If there wasn’t enough to think about, how you interact with the auditors can be a critical key to your success. Remember that the auditors are there to do a job but then again, so are you. Think about all your successful business relationships. What do they have in common? Most likely there is an element of trust and respect. Establishing this kind of relationship with your auditor is just as critical as it would be with any colleague, manager or peer.
Prep your staff on SAS-70 basics and equip them with the skills to handle the auditors. Educate your staff on the scope and objective of the SAS-70 audit. Staff members that will be answering questions from the auditors need to know what is in scope and what is not. Individuals also need to know that asking for clarification and repeating what they believe the auditor is asking for are both great ways to ensure that they provide only necessary information. I’ll never forget sitting in an audit and observing a manager studying one of the control objectives. After a moment, she looked up at the auditor and stated, “That’s not right. I’ve never seen this control before.” To have a staff member participate in an audit unprepared is both embarrassing and unacceptable.
Establish a relationship with your auditors. Business is all about relationships. It is important that you foster excellent relations with your auditors. The building of trust in an audit relationship is critical to its success. The auditors must know that you are sincere in ensuring your processes are stable and auditable. When trust relationships do not exist, there is always a cloud of suspicion during the audit that can result in undesirable outcomes like misunderstandings, miscommunication and uncertainty. One of the firms I worked for hired an individual with limited social skills to conduct their SAS-70 audits. The man was absolutely brilliant but his speech was slow, his logic circular and he was unable to hold a conversation for more than a few minutes. Needless to say, the auditors detested working with him and his inability to clearly articulate critical information resulted in our company receiving a qualified opinion.
Always have a senior level person in the room with the auditors at all times to act as a facilitator and escalation point. If you do not have a person onsite that is a SAS-70 coordinator or point person, it will be critical to have a senior level individual in the room with the auditors at all time. The role of the senior leader is to be sure that individuals are only answering questions within the scope of the audit in addition to being available to coordinate the review of information to be released to the auditors. No information should be given to an auditor that has not been reviewed by a senior level individual.
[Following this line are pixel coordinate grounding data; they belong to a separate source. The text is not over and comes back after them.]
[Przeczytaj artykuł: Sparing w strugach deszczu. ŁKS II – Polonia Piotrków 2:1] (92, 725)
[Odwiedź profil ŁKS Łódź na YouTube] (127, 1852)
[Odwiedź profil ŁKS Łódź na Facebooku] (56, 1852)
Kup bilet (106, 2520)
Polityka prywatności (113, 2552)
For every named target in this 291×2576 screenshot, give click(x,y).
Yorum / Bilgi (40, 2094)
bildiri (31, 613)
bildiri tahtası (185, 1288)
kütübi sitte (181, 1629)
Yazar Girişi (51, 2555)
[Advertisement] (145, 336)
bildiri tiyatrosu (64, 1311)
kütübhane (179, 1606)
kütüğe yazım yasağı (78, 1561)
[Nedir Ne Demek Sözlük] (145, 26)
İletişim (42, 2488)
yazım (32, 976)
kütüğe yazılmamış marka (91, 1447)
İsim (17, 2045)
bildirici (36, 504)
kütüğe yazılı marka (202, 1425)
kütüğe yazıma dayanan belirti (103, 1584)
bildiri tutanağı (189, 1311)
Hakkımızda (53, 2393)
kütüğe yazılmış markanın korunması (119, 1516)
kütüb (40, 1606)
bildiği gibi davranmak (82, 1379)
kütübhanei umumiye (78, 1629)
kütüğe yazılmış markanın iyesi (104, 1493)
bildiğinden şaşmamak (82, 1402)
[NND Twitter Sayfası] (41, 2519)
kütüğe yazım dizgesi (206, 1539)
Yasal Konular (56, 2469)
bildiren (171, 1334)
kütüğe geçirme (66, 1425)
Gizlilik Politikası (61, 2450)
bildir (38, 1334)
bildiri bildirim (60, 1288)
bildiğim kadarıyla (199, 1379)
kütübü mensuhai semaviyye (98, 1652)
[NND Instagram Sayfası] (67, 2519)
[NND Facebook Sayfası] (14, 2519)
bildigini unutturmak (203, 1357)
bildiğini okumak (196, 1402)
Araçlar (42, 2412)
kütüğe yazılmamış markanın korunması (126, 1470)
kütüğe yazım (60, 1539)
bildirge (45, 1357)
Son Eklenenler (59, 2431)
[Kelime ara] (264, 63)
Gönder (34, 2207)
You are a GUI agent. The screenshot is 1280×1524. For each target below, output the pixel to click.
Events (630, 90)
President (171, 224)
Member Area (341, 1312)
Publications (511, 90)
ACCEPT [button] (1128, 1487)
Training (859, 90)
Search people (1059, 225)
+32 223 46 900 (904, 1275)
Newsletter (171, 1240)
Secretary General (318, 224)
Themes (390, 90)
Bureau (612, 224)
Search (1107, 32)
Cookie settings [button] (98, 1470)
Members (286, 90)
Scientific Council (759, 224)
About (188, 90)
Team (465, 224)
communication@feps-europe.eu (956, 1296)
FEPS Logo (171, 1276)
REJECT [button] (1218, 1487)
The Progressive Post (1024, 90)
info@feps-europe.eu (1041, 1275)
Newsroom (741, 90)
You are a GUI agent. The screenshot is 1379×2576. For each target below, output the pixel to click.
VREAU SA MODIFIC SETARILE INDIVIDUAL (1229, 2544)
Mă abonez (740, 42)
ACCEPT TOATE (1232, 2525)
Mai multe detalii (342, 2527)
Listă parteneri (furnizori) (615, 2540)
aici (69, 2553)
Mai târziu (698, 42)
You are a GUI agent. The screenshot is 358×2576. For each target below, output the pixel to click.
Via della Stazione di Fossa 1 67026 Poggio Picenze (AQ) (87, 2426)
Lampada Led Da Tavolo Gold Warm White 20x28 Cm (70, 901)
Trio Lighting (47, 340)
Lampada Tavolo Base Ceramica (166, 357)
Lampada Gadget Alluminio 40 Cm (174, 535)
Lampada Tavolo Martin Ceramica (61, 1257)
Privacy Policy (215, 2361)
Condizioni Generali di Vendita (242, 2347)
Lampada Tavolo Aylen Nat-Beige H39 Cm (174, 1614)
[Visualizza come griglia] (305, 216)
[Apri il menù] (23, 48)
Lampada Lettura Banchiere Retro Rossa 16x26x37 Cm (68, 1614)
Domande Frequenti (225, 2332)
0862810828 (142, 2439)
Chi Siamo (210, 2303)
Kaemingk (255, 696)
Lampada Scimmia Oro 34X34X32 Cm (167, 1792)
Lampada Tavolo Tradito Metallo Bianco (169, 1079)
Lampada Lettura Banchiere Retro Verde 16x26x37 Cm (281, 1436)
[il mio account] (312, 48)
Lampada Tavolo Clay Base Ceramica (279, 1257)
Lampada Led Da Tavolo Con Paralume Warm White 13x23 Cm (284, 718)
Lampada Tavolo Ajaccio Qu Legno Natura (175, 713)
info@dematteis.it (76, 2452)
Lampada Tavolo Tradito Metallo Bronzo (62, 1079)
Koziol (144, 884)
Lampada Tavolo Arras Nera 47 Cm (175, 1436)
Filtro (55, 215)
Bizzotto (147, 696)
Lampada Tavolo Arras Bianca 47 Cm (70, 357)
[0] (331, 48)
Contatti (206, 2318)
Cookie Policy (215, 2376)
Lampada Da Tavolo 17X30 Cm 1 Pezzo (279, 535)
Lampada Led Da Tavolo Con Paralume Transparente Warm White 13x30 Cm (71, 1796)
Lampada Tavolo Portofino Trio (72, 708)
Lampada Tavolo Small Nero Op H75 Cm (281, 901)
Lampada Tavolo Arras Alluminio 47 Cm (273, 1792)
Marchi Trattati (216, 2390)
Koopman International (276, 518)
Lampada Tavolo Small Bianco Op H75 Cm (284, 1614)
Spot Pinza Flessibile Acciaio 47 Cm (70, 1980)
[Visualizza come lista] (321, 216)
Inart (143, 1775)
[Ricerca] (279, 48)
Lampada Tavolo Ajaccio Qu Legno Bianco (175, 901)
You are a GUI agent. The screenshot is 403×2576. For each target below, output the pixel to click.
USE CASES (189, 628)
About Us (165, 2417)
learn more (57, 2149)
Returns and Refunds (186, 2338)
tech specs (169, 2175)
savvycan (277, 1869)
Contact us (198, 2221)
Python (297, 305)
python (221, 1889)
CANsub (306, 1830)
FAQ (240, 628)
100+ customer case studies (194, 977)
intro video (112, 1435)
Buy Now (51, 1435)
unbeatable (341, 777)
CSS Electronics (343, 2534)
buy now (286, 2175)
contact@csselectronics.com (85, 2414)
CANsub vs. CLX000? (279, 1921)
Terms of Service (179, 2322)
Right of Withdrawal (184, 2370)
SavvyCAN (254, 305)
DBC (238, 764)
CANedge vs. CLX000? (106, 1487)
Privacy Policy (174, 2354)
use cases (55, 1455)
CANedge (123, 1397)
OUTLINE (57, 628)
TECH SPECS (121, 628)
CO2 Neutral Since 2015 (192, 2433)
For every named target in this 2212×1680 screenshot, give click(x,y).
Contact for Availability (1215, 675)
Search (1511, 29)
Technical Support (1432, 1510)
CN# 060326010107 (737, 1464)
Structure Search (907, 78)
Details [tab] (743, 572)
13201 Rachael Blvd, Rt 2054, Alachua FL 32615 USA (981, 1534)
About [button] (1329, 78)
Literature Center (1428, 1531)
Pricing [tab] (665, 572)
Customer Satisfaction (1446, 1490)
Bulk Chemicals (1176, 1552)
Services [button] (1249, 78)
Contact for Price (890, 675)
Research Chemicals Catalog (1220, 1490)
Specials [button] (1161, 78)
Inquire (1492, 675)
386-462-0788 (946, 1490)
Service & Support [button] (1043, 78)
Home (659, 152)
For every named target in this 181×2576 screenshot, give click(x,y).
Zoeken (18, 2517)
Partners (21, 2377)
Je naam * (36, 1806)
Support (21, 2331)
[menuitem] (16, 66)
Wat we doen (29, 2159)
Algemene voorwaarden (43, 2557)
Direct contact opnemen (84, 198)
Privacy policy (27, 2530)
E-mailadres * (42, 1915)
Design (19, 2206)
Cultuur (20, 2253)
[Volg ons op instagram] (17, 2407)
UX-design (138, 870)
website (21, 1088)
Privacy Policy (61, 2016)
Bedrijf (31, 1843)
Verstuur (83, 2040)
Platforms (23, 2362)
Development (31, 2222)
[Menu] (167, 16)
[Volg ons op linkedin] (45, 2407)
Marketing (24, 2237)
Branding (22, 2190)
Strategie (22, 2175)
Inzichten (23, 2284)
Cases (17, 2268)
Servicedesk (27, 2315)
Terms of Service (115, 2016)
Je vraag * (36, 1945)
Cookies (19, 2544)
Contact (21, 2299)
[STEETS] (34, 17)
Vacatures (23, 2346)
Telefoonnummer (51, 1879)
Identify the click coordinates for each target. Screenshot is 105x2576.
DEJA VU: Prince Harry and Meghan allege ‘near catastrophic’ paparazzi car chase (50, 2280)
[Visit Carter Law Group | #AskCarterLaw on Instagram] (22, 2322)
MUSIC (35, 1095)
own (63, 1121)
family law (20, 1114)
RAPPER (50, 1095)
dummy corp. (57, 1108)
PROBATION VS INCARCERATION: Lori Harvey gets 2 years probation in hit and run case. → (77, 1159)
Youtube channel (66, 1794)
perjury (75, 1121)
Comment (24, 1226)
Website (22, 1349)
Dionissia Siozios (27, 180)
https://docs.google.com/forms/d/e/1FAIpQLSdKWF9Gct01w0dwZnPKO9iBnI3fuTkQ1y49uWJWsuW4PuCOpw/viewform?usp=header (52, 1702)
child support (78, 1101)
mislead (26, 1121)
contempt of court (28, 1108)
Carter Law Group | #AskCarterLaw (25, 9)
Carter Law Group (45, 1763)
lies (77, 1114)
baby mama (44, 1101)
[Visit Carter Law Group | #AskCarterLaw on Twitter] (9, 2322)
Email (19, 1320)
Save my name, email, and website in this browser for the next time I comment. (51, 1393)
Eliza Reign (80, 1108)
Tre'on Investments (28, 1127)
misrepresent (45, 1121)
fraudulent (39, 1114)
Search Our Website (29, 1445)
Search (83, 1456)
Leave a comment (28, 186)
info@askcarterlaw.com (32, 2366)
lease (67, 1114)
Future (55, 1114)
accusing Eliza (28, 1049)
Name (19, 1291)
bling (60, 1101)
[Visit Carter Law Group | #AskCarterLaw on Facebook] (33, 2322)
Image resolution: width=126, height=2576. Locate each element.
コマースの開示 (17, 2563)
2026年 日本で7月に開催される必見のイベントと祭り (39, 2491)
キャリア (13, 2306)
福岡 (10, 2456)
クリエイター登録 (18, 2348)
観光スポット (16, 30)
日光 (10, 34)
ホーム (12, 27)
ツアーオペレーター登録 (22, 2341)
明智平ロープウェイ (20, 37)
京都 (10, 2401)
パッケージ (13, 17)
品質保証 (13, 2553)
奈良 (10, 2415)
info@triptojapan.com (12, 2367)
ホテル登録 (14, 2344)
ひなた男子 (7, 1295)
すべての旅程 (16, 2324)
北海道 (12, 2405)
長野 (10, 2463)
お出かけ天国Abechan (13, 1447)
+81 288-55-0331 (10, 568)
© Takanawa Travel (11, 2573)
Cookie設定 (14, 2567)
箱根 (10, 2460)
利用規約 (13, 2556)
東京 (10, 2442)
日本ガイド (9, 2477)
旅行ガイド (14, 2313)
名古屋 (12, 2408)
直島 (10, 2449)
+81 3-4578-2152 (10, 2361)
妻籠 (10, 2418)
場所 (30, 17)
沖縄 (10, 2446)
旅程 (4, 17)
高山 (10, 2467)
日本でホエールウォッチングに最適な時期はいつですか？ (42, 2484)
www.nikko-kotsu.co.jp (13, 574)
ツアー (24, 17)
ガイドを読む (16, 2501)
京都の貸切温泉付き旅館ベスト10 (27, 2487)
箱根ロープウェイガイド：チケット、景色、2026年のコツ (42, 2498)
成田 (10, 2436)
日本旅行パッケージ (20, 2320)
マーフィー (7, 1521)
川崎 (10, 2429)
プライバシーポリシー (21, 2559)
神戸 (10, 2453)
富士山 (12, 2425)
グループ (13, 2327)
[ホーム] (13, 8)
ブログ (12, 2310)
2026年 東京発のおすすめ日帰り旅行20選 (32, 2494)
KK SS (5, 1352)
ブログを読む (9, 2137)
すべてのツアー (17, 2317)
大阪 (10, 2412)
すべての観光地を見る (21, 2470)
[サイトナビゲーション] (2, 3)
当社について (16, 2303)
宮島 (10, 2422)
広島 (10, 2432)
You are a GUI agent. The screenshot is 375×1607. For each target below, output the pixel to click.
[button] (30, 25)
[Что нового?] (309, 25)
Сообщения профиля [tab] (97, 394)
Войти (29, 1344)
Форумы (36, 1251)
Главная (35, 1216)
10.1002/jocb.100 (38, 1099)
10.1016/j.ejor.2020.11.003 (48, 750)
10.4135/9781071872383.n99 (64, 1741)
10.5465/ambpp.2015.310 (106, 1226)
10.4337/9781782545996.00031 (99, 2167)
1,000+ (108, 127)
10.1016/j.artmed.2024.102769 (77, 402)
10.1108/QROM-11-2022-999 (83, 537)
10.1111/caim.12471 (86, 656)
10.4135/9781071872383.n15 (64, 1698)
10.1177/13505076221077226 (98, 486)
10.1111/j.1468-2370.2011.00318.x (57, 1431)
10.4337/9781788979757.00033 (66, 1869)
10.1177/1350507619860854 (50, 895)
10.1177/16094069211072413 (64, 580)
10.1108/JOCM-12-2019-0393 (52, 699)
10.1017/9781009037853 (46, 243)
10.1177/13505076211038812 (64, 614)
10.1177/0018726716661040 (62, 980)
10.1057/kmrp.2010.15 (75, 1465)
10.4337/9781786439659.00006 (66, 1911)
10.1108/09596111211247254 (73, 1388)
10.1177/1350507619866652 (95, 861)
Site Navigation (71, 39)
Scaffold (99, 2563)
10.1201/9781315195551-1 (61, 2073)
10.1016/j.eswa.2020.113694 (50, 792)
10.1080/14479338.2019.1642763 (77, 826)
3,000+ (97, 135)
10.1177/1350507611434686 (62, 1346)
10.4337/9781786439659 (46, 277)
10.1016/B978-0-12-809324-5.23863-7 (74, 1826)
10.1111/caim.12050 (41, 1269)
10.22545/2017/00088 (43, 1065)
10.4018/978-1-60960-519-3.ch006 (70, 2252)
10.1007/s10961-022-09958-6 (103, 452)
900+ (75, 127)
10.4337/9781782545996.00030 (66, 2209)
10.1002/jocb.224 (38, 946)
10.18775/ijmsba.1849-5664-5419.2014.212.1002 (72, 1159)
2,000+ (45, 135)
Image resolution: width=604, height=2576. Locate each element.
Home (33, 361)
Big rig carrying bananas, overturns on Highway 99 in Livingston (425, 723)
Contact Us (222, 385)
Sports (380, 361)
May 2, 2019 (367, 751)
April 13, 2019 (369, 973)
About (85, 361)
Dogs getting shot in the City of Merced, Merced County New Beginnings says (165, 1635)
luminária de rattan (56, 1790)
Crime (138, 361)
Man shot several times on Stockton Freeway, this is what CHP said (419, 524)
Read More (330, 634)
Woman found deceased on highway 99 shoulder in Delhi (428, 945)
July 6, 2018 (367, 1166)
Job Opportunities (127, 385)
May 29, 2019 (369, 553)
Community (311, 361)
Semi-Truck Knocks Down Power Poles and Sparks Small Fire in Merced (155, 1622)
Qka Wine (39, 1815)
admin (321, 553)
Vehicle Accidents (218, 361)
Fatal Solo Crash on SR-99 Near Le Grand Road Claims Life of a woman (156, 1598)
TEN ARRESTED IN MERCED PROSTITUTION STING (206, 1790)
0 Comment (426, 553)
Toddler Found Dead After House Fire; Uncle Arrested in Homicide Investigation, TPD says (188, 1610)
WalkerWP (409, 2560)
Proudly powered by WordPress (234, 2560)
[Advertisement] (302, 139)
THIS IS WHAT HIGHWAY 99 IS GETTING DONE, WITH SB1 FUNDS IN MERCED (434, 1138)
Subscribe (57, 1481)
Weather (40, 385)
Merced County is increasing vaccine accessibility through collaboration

Make sure that employees understand that they are to answer only questions asked of them. Employees should answer questions honestly and at no time should an employee lie or hide the truth about a process or procedure. It is important, though, that employees understand that they are not to expand on any answer they give. A technique I’ve used successfully in the past is to hand the auditor the written procedure referenced in the control objective and ask what questions they have. It minimizes confusion and demonstrates efficiency. I once saw a high level manager encourage staff members to expand on answers given during an audit. The audit became very confusing for everyone because staff members began discussing tasks they performed outside the scope of the audit. It made the auditors suspicious and questioning the validity of the overall scope. Tell your staff members, “Don’t speak unless spoken to and only answer the question asked.”
If an auditor asks to observe a process, make sure you have the employee that will be performing the process demonstrate it to a senior level person ahead of time to ensure the process is being followed as outlined in the control objective. Make sure there is a senior level individual present during the auditors’ observation to answer questions. If the auditors ask to observe a process, it is important to comply with their request in an environment that you control. At no time should an employee bring a laptop with them to an audit Q&A session and allow an auditor to look over their shoulder while they perform routine tasks. I observed this happening in one SAS-70 audit I attended and the result was disastrous. As the individual continued to perform their daily tasks, the auditor became more and more intrigued with what she was doing and the apparent lack of controls therein. The result was an additional 15 control objectives and a more stringent look at that department which resulted in more work for everyone.
Participating in a SAS-70 audit can be intimidating and time-consuming but remembering a few simple rules can turn potential turmoil to success: (1) Learn the basics; (2) Take time to prepare; (3) Know what the auditors are looking for; and, (4) Know how to interact with the auditors.